*** Opening of SUPPLIED DATA ***

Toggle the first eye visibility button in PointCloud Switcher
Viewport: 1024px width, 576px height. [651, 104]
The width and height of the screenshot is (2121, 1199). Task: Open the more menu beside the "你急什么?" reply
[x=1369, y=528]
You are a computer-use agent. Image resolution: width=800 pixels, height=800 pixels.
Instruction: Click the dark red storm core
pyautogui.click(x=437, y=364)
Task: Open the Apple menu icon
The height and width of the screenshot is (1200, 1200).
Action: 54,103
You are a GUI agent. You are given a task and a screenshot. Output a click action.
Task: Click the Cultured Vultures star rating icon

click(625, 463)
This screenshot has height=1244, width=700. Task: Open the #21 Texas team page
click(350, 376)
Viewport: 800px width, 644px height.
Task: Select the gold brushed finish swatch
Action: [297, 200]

*** Close of SUPPLIED DATA ***

* _TASK ITEM_
Which lines above include the word "agent"? Return each one.

* _SOLVED PROBLEM_
You are a computer-use agent. Image resolution: width=800 pixels, height=800 pixels.
You are a GUI agent. You are given a task and a screenshot. Output a click action.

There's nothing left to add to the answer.